I have come to believe that the closer you are to nature, the more natural gratitude you feel. I think perhaps it’s because nature does what nature does. You can’t order it around, you can’t demand from it, and it doesn’t argue with you. It does what it does, and you can work with it, or not; it doesn’t care.
So at this time of Thanksgiving, I am profoundly grateful that I get to talk with people who are close to nature – people who work with the weather, the climate and the soil – to do the very best they possibly can to grow not just a good crop, but the best crop. People who take pride in the fact that their tomatoes are the sweetest in the store, that people rave about their broccoli at their farm stands, who look out over their crops throughout the season with pride.

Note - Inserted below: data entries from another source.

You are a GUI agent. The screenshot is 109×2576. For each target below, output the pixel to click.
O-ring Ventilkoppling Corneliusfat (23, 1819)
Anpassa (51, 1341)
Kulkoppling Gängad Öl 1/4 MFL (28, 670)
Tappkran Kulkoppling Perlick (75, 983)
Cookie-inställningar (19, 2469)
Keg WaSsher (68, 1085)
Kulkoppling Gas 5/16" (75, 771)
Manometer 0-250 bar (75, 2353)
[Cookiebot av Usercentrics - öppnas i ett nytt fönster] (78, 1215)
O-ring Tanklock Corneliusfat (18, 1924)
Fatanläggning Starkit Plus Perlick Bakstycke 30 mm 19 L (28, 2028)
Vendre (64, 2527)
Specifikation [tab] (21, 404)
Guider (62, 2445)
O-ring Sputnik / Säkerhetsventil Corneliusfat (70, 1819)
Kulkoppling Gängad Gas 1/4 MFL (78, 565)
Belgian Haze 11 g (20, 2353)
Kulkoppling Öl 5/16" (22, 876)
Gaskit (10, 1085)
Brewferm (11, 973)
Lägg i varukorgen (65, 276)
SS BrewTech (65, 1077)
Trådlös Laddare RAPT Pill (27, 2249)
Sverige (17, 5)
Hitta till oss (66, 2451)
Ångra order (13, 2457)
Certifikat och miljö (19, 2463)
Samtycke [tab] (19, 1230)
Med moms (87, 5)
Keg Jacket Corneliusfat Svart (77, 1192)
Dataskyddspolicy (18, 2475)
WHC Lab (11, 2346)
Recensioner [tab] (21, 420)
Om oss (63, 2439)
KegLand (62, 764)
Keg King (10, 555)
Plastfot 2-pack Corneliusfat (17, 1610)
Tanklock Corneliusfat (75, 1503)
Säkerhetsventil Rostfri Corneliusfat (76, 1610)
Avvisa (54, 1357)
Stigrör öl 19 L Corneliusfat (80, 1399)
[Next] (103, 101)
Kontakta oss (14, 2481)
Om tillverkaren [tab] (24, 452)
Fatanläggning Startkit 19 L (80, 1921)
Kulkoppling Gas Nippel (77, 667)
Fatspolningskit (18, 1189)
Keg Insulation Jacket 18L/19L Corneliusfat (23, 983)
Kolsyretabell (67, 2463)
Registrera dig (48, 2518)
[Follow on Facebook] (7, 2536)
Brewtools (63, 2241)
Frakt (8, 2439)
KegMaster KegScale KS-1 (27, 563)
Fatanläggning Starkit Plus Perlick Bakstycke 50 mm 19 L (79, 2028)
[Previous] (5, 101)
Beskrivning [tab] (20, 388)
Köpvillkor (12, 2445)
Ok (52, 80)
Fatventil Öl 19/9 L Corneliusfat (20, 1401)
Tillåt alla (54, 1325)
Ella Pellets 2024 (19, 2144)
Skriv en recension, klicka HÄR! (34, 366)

I love talking to the people who are still working through the longest harvest ever and have 600 acres of corn yet to harvest at Thanksgiving. They do not give up and say “it’s too hard”; they work until they drop from exhaustion, or until the crop is in, or until the snow comes to say, “enough.”
Even though agriculture and farming is filled with science, and we know almost everything about how everything works (at least some people do), it still relies on nature – for the seed to sprout, the seedling to grow, blossom and fruit – to provide bounty that must be harvested at just the right time.
The survival story of our country’s first settlers is founded on learning how to farm – how to produce bounty from seed, soil, fertilizer, and careful tending throughout the year. It takes faith and hope to do that. As we sit down to enjoy the bounty provided by farmers, ranchers and all the people in between them and our table, I am thankful and grateful, and I wish you a blessed Thanksgiving.